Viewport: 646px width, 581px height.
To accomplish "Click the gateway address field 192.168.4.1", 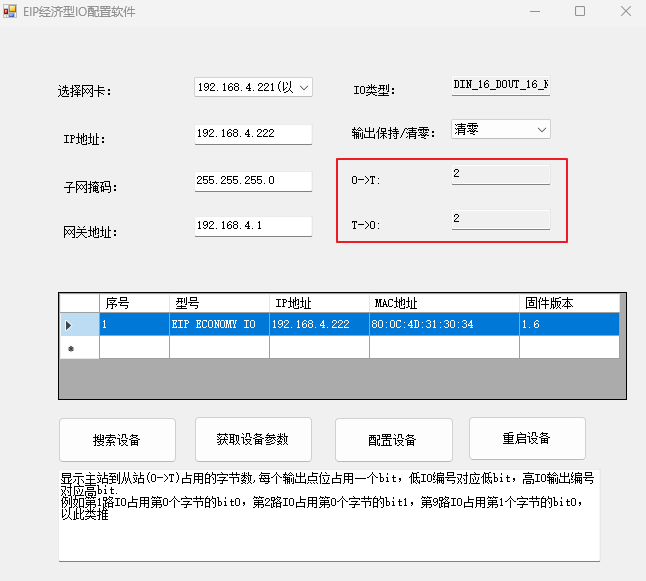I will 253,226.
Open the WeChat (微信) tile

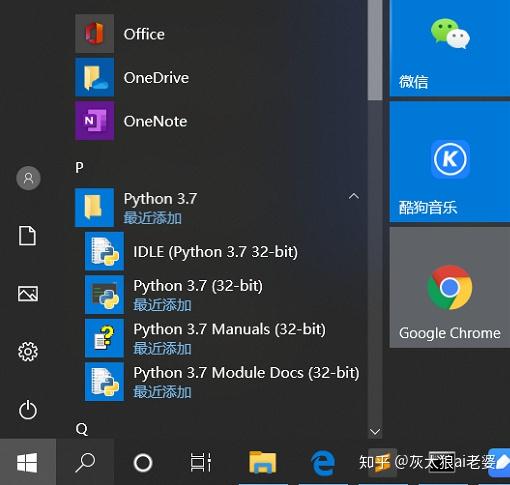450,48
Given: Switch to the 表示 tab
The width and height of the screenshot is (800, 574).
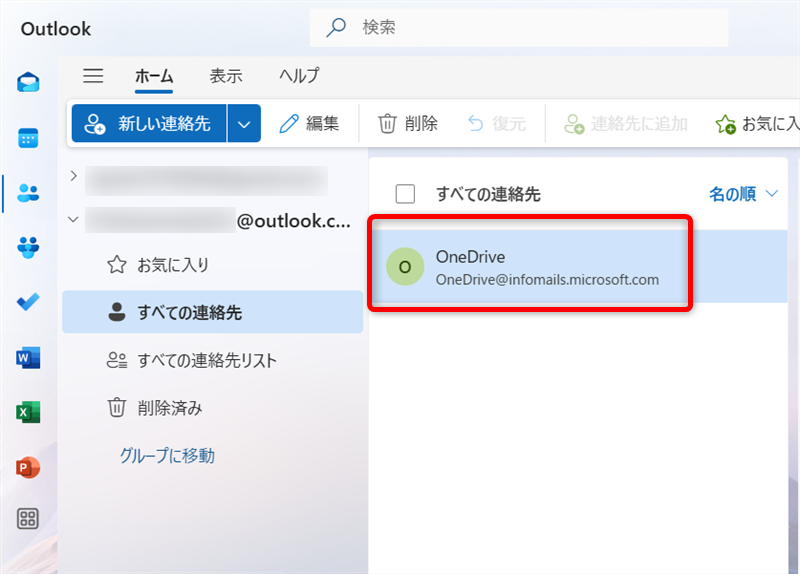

◇ ◇ ◇ ◇

#### [WRITTEN PROBLEM]
Reproduce the items verbatim, starting at the line that contains "Given: Switch to the 表示 tab" and ending at the last line of the items, and omit the pictures.

#### [TASK RESULT]
Given: Switch to the 表示 tab
The width and height of the screenshot is (800, 574).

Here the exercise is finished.